Assume that the create primitive is disallowed. Clearly, the safety question is decidable (simply enumerate all possible sequences of commands from the given state; as no new subjects or objects are created, at some point no new rights can be added to any element of the access control matrix, so if the leak has not yet occurred, it cannot occur). Hence, we have the following theorem.

Theorem 34. [401] For protection systems without the create primitives, the question of safety is complete in P-SPACE.

Proof Consider a Turing machine bounded in polynomial space.
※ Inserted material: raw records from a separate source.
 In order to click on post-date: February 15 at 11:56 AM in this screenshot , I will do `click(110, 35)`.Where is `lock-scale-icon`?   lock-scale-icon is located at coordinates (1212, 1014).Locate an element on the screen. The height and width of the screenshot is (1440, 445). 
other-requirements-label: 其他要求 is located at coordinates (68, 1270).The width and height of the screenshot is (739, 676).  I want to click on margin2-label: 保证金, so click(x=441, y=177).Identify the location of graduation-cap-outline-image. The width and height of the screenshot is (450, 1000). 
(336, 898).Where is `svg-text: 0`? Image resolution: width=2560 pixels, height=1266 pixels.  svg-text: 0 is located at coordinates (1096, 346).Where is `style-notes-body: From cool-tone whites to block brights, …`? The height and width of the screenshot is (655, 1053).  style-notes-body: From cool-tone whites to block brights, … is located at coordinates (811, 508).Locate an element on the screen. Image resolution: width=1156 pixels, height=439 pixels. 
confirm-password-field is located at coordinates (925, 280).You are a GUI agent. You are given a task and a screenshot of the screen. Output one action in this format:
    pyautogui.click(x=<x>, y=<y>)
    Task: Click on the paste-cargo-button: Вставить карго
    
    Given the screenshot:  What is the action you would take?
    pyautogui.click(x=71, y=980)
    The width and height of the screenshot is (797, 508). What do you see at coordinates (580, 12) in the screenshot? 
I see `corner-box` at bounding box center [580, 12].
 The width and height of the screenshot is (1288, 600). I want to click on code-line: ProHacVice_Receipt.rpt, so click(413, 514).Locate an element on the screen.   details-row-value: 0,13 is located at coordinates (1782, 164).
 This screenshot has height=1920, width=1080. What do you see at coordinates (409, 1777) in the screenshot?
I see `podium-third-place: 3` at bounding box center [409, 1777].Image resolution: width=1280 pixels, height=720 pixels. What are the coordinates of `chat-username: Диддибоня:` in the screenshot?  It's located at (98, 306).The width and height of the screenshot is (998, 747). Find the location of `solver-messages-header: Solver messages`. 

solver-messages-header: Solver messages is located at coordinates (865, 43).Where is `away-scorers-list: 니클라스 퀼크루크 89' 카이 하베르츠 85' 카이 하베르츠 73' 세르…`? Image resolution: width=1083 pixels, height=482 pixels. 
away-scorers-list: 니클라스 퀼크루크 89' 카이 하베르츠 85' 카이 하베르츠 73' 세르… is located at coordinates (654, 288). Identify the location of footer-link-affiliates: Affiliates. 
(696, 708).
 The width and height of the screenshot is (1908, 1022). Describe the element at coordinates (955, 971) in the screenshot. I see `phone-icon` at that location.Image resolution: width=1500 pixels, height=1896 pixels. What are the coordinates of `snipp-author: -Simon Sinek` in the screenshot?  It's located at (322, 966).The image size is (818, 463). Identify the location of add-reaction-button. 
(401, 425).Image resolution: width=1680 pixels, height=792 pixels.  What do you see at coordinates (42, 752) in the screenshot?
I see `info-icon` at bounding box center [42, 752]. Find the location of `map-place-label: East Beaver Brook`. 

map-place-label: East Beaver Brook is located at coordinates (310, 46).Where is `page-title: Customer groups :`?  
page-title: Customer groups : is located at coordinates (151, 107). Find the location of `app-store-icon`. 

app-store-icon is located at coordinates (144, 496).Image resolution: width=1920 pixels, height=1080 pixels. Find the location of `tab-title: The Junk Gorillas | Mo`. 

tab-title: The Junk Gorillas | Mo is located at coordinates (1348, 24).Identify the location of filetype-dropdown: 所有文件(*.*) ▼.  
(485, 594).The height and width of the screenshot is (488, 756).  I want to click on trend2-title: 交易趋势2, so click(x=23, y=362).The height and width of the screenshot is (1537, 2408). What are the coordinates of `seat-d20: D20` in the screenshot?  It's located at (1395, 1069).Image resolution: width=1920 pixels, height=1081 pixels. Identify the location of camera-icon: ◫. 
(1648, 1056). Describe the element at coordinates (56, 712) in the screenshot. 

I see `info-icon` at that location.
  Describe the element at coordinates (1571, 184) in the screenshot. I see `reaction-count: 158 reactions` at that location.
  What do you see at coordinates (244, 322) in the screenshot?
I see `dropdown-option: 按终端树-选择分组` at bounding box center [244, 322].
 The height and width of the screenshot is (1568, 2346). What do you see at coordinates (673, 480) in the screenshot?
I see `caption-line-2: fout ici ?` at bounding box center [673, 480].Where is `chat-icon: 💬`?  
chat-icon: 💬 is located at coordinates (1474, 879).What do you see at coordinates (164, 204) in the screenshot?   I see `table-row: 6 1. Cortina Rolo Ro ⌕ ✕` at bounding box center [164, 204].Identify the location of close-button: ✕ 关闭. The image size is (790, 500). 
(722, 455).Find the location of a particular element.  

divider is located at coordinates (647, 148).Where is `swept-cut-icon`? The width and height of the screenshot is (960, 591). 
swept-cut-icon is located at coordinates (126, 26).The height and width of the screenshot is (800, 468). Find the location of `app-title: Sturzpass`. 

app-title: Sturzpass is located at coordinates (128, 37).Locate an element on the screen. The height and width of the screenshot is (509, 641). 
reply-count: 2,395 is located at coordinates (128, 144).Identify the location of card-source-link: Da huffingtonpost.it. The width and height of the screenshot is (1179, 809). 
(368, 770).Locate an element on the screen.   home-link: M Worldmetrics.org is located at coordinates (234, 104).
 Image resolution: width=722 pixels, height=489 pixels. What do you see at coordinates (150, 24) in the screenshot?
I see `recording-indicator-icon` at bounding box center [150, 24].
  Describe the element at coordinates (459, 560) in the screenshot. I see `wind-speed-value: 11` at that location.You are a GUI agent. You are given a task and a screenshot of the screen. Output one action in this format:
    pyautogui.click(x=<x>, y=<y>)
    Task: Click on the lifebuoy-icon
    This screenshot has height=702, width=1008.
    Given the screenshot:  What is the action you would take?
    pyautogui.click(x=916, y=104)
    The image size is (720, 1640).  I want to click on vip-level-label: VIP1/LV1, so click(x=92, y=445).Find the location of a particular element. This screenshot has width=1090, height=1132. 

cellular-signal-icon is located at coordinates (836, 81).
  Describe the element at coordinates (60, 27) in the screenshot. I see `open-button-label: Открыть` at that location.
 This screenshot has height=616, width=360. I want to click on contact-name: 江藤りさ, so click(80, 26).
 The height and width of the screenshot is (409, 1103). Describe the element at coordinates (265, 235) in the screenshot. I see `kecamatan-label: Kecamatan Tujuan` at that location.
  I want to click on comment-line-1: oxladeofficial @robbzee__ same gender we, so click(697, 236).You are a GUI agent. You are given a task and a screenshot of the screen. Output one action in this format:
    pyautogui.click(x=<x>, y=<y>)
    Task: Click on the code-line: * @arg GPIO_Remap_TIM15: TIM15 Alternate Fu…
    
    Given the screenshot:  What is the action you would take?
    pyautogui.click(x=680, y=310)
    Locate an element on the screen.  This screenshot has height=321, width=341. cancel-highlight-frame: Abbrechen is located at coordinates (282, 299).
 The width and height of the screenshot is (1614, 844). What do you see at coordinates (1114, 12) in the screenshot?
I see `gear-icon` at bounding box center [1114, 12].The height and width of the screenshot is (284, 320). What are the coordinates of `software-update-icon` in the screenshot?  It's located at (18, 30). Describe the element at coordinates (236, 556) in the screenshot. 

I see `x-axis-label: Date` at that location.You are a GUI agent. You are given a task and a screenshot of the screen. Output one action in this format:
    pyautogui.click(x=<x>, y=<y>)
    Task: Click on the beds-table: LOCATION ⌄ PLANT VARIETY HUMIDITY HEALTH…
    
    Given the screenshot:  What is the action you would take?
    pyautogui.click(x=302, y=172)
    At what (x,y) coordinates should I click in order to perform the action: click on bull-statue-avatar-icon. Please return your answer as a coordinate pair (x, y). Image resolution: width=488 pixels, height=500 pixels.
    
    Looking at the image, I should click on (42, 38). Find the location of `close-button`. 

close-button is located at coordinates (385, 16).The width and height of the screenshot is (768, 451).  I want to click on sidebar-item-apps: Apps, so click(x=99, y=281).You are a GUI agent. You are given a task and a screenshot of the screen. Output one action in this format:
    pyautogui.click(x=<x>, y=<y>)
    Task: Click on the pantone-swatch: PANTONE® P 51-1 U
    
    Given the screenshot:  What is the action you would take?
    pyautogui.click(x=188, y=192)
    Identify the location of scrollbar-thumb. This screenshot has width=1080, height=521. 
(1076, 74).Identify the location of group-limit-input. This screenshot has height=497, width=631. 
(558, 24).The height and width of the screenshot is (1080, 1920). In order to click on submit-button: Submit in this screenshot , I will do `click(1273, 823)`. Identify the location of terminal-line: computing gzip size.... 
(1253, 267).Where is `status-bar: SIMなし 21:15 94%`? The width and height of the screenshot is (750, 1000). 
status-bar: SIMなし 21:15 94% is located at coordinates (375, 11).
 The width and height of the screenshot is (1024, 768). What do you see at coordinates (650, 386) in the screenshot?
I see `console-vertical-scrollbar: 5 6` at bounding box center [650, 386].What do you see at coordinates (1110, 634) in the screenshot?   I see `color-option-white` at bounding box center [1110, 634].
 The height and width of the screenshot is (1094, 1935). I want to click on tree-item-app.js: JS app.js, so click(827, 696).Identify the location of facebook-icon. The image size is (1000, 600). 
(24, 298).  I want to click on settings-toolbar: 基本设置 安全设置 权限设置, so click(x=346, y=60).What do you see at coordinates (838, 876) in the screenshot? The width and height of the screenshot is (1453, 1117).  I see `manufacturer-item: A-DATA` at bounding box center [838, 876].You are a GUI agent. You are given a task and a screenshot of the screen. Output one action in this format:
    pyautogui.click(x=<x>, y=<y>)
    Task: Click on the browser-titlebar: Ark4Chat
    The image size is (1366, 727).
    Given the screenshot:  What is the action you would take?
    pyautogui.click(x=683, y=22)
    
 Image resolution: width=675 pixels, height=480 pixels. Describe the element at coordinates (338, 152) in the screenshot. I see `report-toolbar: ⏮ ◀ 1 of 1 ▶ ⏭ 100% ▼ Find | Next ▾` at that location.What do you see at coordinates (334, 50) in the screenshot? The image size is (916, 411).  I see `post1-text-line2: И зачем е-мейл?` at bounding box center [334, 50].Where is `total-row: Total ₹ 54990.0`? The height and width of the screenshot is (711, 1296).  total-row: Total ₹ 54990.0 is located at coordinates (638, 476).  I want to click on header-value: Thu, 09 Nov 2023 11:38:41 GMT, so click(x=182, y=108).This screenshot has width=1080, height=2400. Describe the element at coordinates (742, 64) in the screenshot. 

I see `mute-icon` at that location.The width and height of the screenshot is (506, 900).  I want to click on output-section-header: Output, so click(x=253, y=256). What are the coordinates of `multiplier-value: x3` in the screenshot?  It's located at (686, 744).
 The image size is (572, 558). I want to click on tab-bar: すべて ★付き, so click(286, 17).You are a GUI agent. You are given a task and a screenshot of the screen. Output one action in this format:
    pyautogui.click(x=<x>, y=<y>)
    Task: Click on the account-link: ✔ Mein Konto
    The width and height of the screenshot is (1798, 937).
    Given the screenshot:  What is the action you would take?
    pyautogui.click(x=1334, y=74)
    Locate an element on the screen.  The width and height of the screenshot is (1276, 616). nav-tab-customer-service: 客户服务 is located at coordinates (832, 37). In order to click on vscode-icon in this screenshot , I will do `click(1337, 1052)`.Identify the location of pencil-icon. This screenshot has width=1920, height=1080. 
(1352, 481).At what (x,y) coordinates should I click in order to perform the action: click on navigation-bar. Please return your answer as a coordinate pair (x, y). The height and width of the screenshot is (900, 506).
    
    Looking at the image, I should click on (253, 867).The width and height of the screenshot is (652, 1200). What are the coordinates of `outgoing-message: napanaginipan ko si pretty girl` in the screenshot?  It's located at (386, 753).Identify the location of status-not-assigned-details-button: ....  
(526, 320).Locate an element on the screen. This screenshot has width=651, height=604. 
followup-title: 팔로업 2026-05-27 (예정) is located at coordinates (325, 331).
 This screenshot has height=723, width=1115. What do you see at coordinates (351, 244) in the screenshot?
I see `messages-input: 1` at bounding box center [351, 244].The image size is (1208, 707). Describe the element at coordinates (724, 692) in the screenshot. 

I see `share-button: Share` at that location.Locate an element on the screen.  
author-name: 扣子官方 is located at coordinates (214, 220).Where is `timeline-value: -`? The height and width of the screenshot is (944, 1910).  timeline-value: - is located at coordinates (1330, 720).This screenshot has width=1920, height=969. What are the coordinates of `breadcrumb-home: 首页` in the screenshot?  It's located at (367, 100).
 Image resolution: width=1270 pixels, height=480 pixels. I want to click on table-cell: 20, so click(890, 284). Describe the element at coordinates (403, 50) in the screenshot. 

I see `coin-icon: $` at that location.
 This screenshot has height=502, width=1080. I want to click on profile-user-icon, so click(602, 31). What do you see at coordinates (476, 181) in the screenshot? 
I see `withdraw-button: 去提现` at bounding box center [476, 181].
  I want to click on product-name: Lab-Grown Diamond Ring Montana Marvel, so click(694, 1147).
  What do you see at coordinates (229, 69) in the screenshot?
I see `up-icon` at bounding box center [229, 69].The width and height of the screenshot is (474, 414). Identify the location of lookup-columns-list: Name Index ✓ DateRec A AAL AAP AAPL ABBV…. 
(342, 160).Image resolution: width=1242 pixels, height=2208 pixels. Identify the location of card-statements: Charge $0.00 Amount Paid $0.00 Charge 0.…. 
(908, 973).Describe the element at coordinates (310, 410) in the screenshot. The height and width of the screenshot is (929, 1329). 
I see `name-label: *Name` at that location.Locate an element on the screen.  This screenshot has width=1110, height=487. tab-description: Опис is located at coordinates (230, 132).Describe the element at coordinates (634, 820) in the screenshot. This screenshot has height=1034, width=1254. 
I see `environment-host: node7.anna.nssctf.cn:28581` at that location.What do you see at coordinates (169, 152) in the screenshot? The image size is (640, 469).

A construction similar to that of Theorem 32 reduces that Turing machine in polynomial time to an access control matrix whose size is polynomial in the length of the Turing machine input.

If deleting the create primitives makes the safety question decidable, would deleting the delete and destroy primitives but not the create primitive also make the safety question decidable? Such systems are called monotonic because they only increase in size and complexity; they cannot decrease. But:

Theorem 35. [402] It is undecidable whether a given configuration of a given monotonic protection system is safe for a given generic right.

Restricting the number of conditions in the commands to two does not help:

Theorem 36. [402] The safety question for biconditional monotonic protection systems is undecidable.

But if at most one condition per command is allowed:

Theorem 37. [402] The safety question for monoconditional monotonic protection systems is decidable.

This can be made somewhat stronger:

Theorem 38. [402] The safety question for monoconditional protection systems with create, enter, and delete primitives (but no destroy primitive) is decidable.

Thus, the safety question is undecidable for generic protection models but is decidable if the protection system is restricted in some way. Two questions arise. First, given a particular system with specific rules for transformation, can we show that the safety question is decidable? Second, what are the weakest restrictions on a protection system that will make the safety question decidable in that system?